Material supplied:
+ + + + + + +
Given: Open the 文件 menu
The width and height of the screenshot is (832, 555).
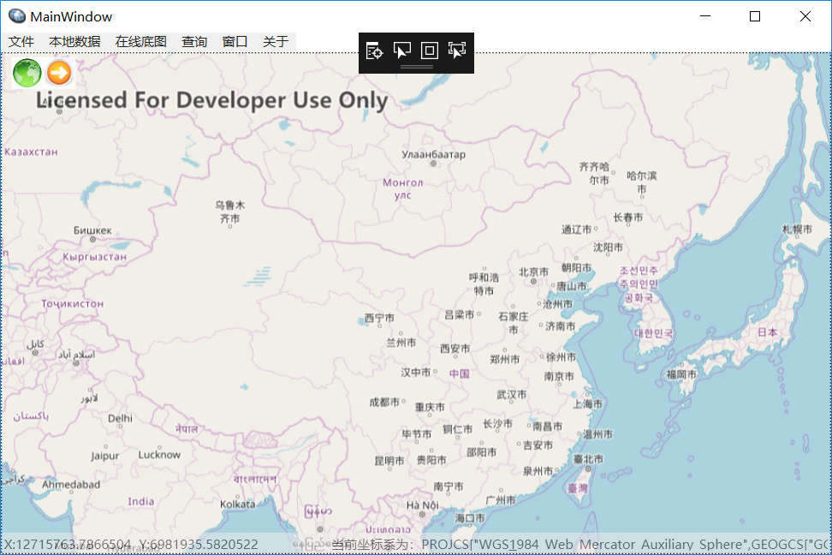Looking at the screenshot, I should (21, 40).
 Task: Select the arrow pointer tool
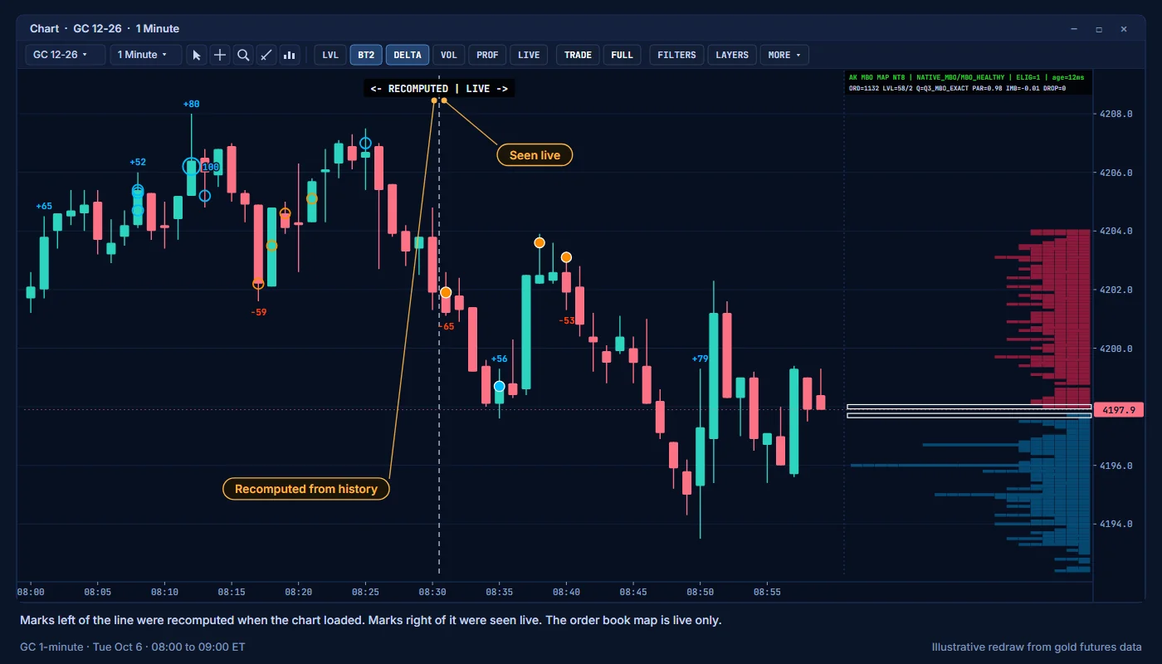(197, 55)
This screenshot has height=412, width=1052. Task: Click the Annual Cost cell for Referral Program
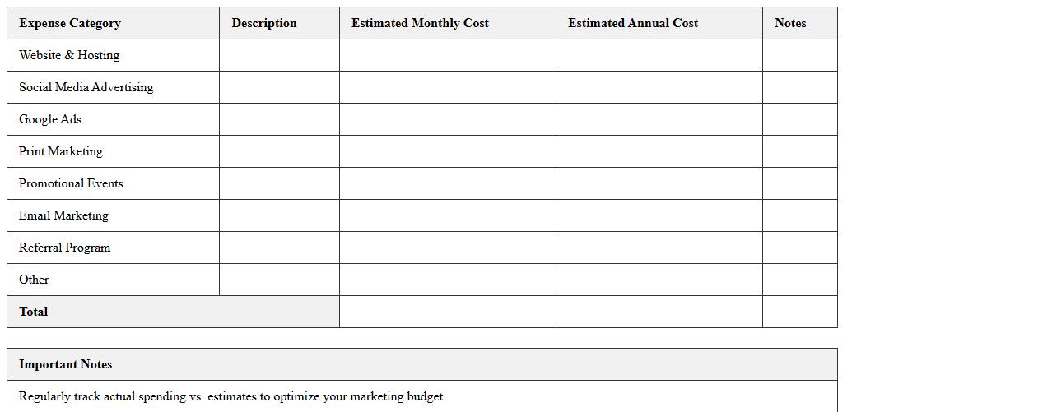coord(659,248)
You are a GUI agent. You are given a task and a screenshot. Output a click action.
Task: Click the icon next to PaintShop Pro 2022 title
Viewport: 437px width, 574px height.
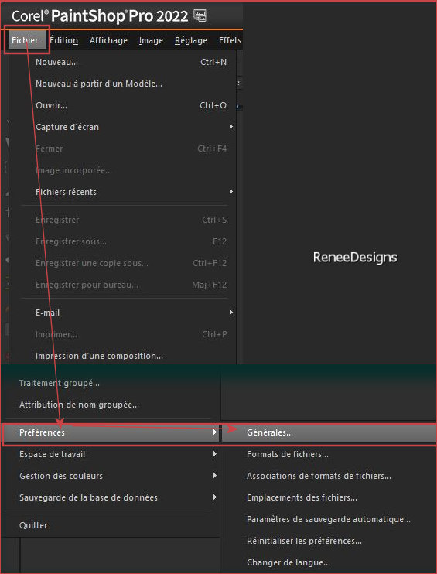(x=200, y=15)
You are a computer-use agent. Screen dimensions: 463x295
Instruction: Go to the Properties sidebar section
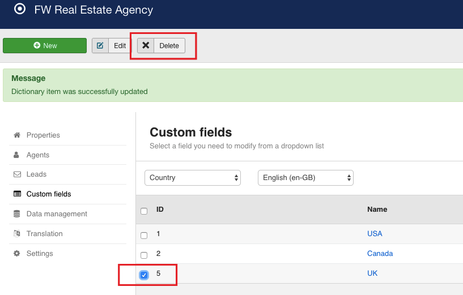coord(43,135)
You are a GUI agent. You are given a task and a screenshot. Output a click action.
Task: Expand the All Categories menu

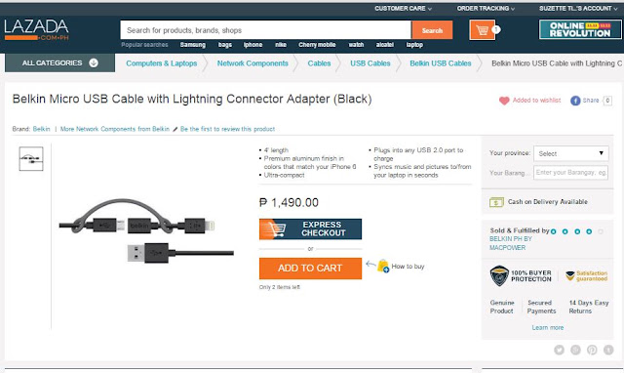click(59, 62)
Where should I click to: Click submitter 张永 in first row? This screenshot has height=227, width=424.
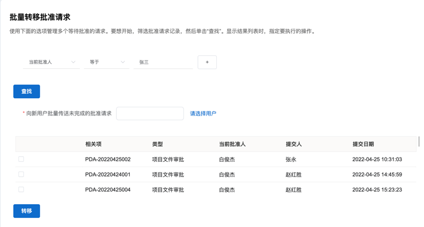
+ + + + + + +
What the task requires: The listing above, line by line: print it exactly, but not its pictures.

Solution to this task:
Given: Open the 文件 menu
The width and height of the screenshot is (832, 555).
Looking at the screenshot, I should (21, 40).
 Task: Select the arrow pointer tool
(197, 55)
This screenshot has height=412, width=1052. Task: Click the Annual Cost cell for Referral Program
coord(659,248)
You are a GUI agent. You are given a task and a screenshot. Output a click action.
Task: Click the icon next to PaintShop Pro 2022 title
Viewport: 437px width, 574px height.
(x=200, y=15)
You are a computer-use agent. Screen dimensions: 463x295
Instruction: Go to the Properties sidebar section
coord(43,135)
You are a GUI agent. You are given a task and a screenshot. Output a click action.
Task: Expand the All Categories menu

click(59, 62)
Where should I click to: Click submitter 张永 in first row? This screenshot has height=227, width=424.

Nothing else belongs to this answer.